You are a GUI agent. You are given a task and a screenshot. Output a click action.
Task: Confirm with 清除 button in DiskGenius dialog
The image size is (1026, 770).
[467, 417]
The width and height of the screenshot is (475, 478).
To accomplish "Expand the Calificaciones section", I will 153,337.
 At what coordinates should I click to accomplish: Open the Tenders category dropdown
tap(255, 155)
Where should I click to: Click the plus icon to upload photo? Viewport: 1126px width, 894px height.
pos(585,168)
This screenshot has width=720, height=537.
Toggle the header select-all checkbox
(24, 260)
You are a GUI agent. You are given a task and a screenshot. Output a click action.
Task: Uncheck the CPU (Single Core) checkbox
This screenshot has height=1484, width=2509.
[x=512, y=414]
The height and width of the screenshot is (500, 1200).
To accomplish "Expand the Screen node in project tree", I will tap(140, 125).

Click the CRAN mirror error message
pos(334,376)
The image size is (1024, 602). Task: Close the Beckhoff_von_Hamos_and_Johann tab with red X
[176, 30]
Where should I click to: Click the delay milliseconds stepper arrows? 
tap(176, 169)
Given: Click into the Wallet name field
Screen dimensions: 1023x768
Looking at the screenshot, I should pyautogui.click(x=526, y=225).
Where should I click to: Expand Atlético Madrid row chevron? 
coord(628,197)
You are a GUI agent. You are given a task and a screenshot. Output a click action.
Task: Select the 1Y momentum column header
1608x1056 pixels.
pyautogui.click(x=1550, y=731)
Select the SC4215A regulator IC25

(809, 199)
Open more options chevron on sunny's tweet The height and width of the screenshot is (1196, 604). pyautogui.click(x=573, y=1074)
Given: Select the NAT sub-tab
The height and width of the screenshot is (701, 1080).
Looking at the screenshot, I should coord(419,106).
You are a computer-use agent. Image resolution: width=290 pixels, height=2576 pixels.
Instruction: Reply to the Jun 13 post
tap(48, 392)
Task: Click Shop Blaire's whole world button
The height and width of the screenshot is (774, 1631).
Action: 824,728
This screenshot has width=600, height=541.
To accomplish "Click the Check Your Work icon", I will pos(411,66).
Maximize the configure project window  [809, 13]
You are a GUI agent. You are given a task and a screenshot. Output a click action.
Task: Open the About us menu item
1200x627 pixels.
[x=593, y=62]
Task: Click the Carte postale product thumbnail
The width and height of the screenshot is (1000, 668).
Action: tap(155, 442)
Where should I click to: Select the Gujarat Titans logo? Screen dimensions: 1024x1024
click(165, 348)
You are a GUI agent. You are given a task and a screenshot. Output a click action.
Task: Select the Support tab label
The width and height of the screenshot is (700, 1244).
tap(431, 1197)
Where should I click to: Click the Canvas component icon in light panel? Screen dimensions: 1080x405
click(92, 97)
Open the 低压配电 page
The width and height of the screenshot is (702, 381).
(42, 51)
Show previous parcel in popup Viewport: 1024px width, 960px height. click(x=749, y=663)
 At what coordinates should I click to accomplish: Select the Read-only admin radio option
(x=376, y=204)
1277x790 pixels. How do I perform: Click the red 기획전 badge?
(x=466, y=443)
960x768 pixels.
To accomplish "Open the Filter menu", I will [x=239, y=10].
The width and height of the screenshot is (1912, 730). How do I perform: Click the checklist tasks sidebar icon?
#####
WORK INSTRUCTION ▸ Please print exactly the lines from the one containing "Task: Select the 1Y momentum column header" through the last line of the material.

THE ANSWER ▸
Task: Select the 1Y momentum column header
1608x1056 pixels.
pyautogui.click(x=1550, y=731)
Select the SC4215A regulator IC25

(809, 199)
Open more options chevron on sunny's tweet The height and width of the screenshot is (1196, 604). pyautogui.click(x=573, y=1074)
Given: Select the NAT sub-tab
The height and width of the screenshot is (701, 1080).
Looking at the screenshot, I should coord(419,106).
You are a computer-use agent. Image resolution: width=290 pixels, height=2576 pixels.
Instruction: Reply to the Jun 13 post
tap(48, 392)
Task: Click Shop Blaire's whole world button
The height and width of the screenshot is (774, 1631).
Action: 824,728
This screenshot has width=600, height=541.
To accomplish "Click the Check Your Work icon", I will pos(411,66).
Maximize the configure project window  [809, 13]
You are a GUI agent. You are given a task and a screenshot. Output a click action.
Task: Open the About us menu item
1200x627 pixels.
[x=593, y=62]
Task: Click the Carte postale product thumbnail
The width and height of the screenshot is (1000, 668).
Action: tap(155, 442)
Where should I click to: Select the Gujarat Titans logo? Screen dimensions: 1024x1024
click(165, 348)
You are a GUI agent. You are given a task and a screenshot. Output a click action.
Task: Select the Support tab label
The width and height of the screenshot is (700, 1244).
tap(431, 1197)
Where should I click to: Click the Canvas component icon in light panel? Screen dimensions: 1080x405
click(92, 97)
Open the 低压配电 page
The width and height of the screenshot is (702, 381).
(42, 51)
Show previous parcel in popup Viewport: 1024px width, 960px height. click(x=749, y=663)
 At what coordinates should I click to accomplish: Select the Read-only admin radio option
(x=376, y=204)
1277x790 pixels. How do I perform: Click the red 기획전 badge?
(x=466, y=443)
960x768 pixels.
To accomplish "Open the Filter menu", I will [x=239, y=10].
The width and height of the screenshot is (1912, 730). How do I perform: Click the checklist tasks sidebar icon?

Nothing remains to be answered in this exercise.